# DATA ENTRIES
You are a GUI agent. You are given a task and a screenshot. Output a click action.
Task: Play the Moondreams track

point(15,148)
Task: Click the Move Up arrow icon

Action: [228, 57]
---
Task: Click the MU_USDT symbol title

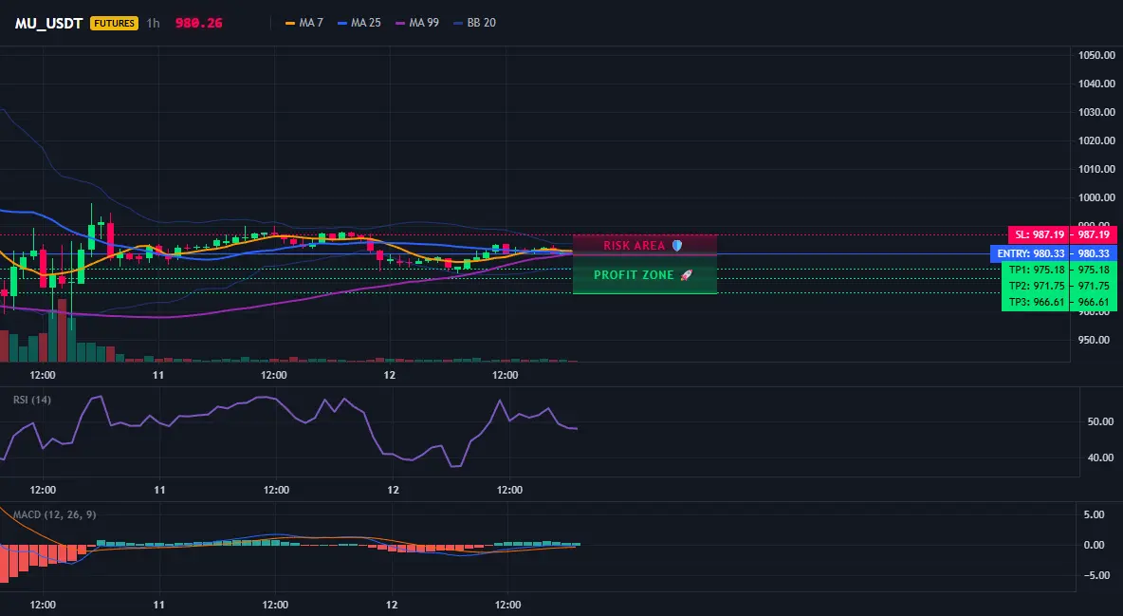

# AIM
Copy the lines exactly, beginning with the line that contains "You are a GUI" and continuing through the line that contains "Action: [228, 57]", with both of those lines included.

# TASK RESULT
You are a GUI agent. You are given a task and a screenshot. Output a click action.
Task: Play the Moondreams track

point(15,148)
Task: Click the Move Up arrow icon

Action: [228, 57]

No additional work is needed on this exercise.